After divorce, we all know everything changes. For the nearly 13 percent of divorced fathers in this country, that transition is more difficult for some than others. Being a single father is not only about surviving but about thriving. You want to show your child that although life is going to be different, everyone is going to be okay. Children need this reassurance as their parents go through a divorce.

But, many fathers need some help when it comes to learning how to thrive as a single father. If you find yourself in this category, check out these tips to help keep you on the right path after divorce.


Maintain a Routine & Set Rules

While it may be difficult, it’s important to maintain a routine and set rules. Kids need structure, especially after divorce. If it’s a new living situation, it’s more important than ever to establish rules and what’s expected.

Besides setting rules, maintaining a routine is just as important. Kids need a routine when it comes to school, bedtime, activities, and just everyday living. Maintaining routine and setting rules is also a good way to establish authority so that kids know who’s in charge. It can be a confusing time, so knowing what’s expected, what’s planned, and who’s in charge is always a plus.


Spend Quality Time Together

Besides setting rules and having some type of structure, many kids just want to spend quality time with their fathers and know they’re loved. This doesn’t mean an expensive trip or a crazy day at an amusement park. It can be something as simple as a bike ride, playing catch, or just watching a movie together. Spending quality time and feeling loved goes a long way.


Take Time for Self-Care

Taking care of the kids takes a lot of time, but be sure to squeeze in some moments for self-care. If you’re feeling drained and stressed, you may take it out on your kids. But, getting enough sleep, exercising, and making time for yourself can help get more balance into your life and ultimately be a better parent.
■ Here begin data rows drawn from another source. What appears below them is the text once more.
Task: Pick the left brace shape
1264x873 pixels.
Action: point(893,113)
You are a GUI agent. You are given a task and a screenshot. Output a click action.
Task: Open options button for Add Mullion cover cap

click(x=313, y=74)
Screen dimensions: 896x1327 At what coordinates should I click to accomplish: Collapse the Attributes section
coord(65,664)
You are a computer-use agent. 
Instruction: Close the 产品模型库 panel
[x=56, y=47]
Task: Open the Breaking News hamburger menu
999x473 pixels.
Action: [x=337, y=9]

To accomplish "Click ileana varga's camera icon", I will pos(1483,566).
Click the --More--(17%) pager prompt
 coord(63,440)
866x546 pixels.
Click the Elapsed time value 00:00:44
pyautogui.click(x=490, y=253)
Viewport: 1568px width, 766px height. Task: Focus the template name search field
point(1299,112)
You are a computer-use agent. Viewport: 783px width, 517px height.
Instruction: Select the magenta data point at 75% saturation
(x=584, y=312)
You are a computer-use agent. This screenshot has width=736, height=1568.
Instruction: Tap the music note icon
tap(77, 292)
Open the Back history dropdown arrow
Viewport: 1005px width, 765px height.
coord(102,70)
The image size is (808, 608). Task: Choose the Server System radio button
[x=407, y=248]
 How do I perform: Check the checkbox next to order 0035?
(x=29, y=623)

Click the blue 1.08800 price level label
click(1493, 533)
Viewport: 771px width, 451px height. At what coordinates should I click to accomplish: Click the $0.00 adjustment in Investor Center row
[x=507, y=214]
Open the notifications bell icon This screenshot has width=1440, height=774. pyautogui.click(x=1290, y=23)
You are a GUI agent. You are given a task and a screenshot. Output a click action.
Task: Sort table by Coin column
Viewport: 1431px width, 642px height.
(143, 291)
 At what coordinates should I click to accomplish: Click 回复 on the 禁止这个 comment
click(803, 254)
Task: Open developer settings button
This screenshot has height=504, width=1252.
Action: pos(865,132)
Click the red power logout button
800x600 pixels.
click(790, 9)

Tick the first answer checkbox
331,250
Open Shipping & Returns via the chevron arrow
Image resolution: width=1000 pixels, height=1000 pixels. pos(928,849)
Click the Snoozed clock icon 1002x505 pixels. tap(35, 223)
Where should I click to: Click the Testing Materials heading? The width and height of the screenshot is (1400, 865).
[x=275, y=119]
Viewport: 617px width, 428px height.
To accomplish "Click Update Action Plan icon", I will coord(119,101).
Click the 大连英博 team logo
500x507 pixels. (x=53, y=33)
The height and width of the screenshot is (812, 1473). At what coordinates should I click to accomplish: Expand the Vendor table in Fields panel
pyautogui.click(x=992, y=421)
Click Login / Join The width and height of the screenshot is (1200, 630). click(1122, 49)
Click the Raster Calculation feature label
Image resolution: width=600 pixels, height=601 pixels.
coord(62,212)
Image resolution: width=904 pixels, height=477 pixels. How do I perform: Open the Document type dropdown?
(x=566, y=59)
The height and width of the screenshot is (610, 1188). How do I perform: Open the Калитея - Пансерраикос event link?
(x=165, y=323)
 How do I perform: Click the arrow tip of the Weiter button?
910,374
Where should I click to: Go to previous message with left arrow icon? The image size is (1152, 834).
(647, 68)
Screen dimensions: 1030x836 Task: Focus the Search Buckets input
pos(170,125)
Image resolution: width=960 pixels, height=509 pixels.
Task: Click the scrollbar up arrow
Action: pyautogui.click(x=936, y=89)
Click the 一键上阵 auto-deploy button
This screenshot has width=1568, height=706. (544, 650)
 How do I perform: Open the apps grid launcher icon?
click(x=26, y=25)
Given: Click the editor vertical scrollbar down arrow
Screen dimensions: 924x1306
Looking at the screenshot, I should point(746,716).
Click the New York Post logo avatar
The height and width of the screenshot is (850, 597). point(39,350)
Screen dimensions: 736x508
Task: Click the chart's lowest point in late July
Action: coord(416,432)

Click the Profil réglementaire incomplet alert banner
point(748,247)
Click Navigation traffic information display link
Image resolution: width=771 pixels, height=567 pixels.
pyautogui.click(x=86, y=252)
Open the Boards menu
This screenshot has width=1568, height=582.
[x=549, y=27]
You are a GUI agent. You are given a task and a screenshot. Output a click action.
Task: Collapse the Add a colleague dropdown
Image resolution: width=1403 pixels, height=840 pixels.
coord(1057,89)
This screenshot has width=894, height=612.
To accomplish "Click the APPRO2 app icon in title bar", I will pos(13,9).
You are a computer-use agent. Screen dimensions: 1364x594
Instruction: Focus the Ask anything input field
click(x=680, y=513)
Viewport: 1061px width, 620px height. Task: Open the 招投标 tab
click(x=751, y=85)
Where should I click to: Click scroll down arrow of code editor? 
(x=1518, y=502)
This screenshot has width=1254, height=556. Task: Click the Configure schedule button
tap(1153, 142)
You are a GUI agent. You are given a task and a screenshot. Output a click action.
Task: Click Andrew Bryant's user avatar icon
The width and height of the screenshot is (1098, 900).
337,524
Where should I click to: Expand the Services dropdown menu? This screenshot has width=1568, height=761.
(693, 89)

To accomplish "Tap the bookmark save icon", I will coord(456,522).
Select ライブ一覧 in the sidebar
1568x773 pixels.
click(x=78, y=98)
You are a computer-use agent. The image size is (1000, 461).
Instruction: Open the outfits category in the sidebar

Don’t Overcompensate and Buy Affection

Some dads may feel guilty about the divorce and may try to shower children with gifts and expensive outings. Don’t overcompensate for divorce by buying a child’s love and affection. You can show your child they’re loved by your actions, not by what you buy for them.


Don’t be Hostile with Your Ex

No matter how much you disagree, don’t be hostile with your ex. Your children don’t need to see this type of behavior. You don’t have to be best friends, but being civil is the best course of action for everyone. Your children can see that although you can’t be married, you can have a relationship that will benefit them.


Keep the Other Parent in the Picture

If your child’s mother is still around and there is a healthy relationship to be had, be sure to keep her in the picture for your children. They should still have a relationship with their mother even if they are not living together. If it’s possible, you should support your child in having this relationship.


Beware of Social Media

If you have teenagers who may be on social media and may have access to what you post, you’ll want to be careful not to slam your ex. You don’t want your children to see anything harmful about their other parent.

Also, be careful what activities you post when you’re not with your child. You don’t want to appear irresponsible or be seen with a date if you haven’t quite gotten to the point of introduction to your children just yet.


Redefine Family Traditions

While the family traditions you used to have when you were married can no longer happen, it doesn’t mean you can’t create new ones. Kids may be sad that some of their old activities aren’t what they used to be, but getting them excited about new ones can help fill that void. Get them involved with planning and with all the details. It will not only help to redefine family traditions but is also a great way to spend time together.

While it can take some time to get adjusted, it is possible to thrive as a single father after a divorce. There may be some trial and error, but in the end, you’ll get into a groove in your new role, and both your children and you will benefit.